Hammer's Mummy Rises Again

For showtimes, click here. 

After the success of adapting Frankenstein and Dracula, Hammer Studios turned to another legendary monster: the mummy. Their first film, The Mummy, was released in 1959 and featured Christopher Lee as the monster. It was a major success for the studio, even surpassing the box office of Horror of Dracula.

The Curse of the Mummy’s Tomb hoped to build on the success and featured a new mummy with a terrible secret.

1. It used a pseudonym.

The script is credited to Henry Younger, a pseudonym for… Michael Carreras, the director! He also wrote Prehistoric Women under the same name and The Lost Continent under another pseudonym, "Michael Nash". Carreras was the son of James Carreras, who ran Hammer studio.
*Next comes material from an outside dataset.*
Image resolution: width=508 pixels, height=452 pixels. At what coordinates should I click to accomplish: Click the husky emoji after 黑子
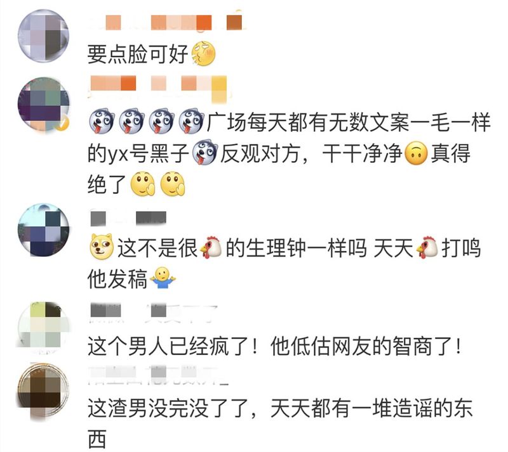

Michael directed and wrote several features for the studio, including One Million Years B.C. – a major success for Hammer.
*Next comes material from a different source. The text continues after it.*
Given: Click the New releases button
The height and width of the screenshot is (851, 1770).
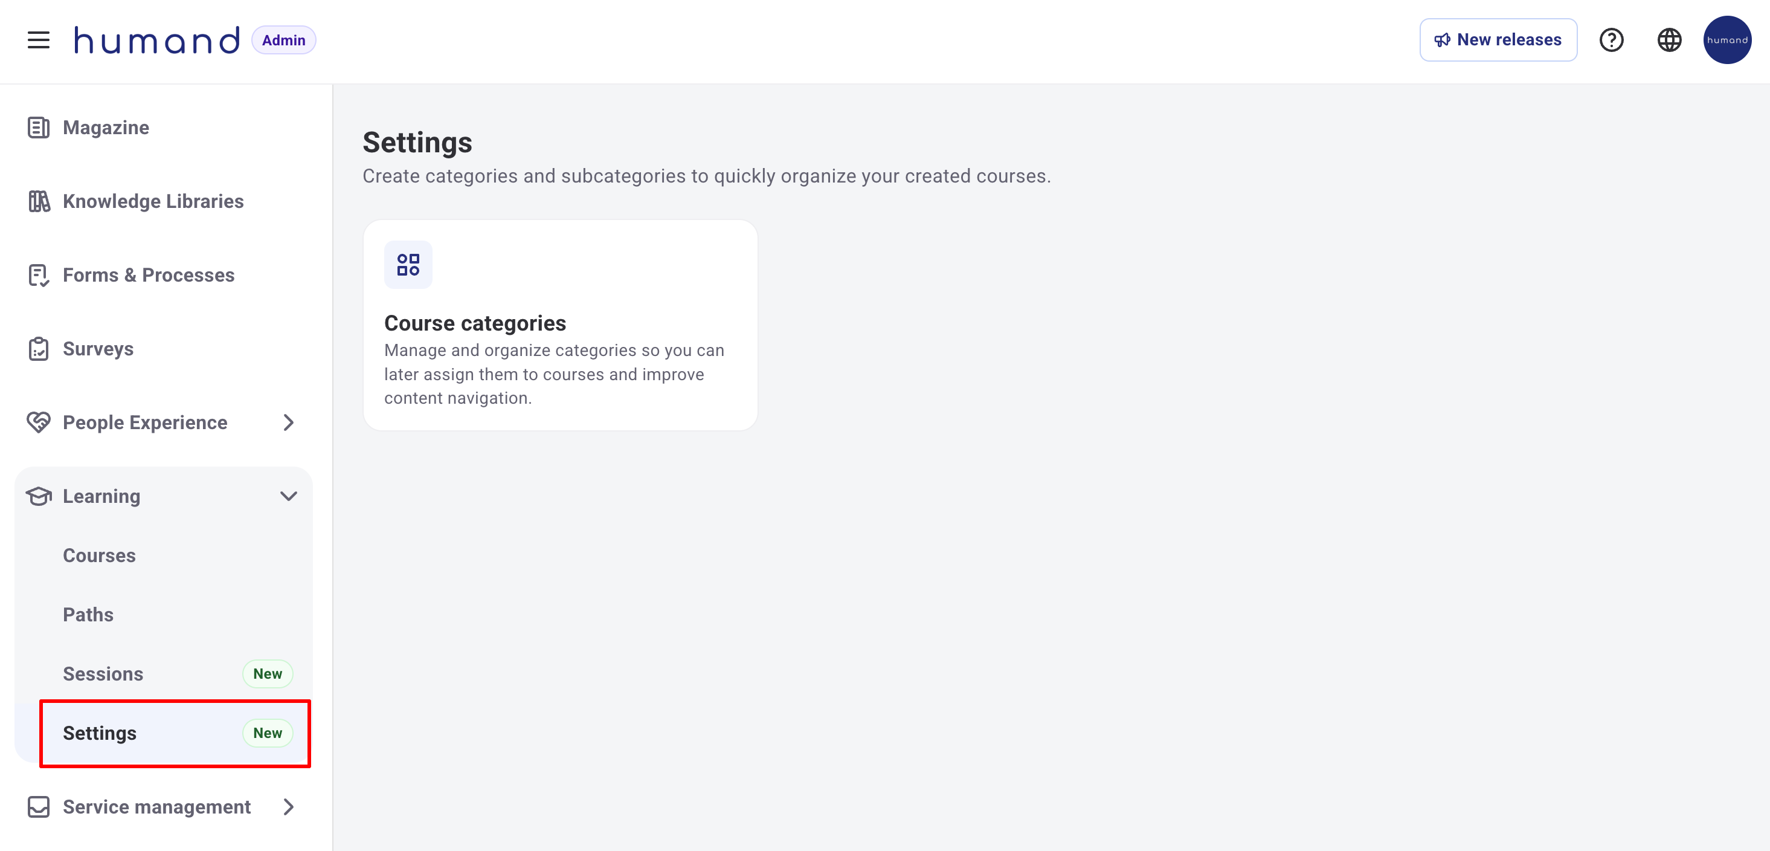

2. There used to be a giant mummy.

The original script called for a gigantic mummy that would have been 20 feet tall and went wild in the streets of Cairo. Financial constraints killed the idea though. After all, the budget was only 103 thousand pounds, and the film was shot in less than thirty days. However, the movie's poster shows an image of what the giant mummy could have looked like.

3. The mummy got hurt.

Dickie Owen, who played the mummy, had quite a mishap. When they filmed in the sewers, he accidently fell into the water, and the wet mummy wrappings almost made him drown. A stuntman replaced him to finish shooting the scene. While the design for the mummy was essentially similar to the version Christopher Lee used in the proceeding film, the big difference was in its eyes. Roy Ashton, the make-up artist, said, “I modeled much bigger temples and cheeks but followed much the same procedure as in the Chris Lee version. The artist’s eyes must be able to negotiate his surroundings.”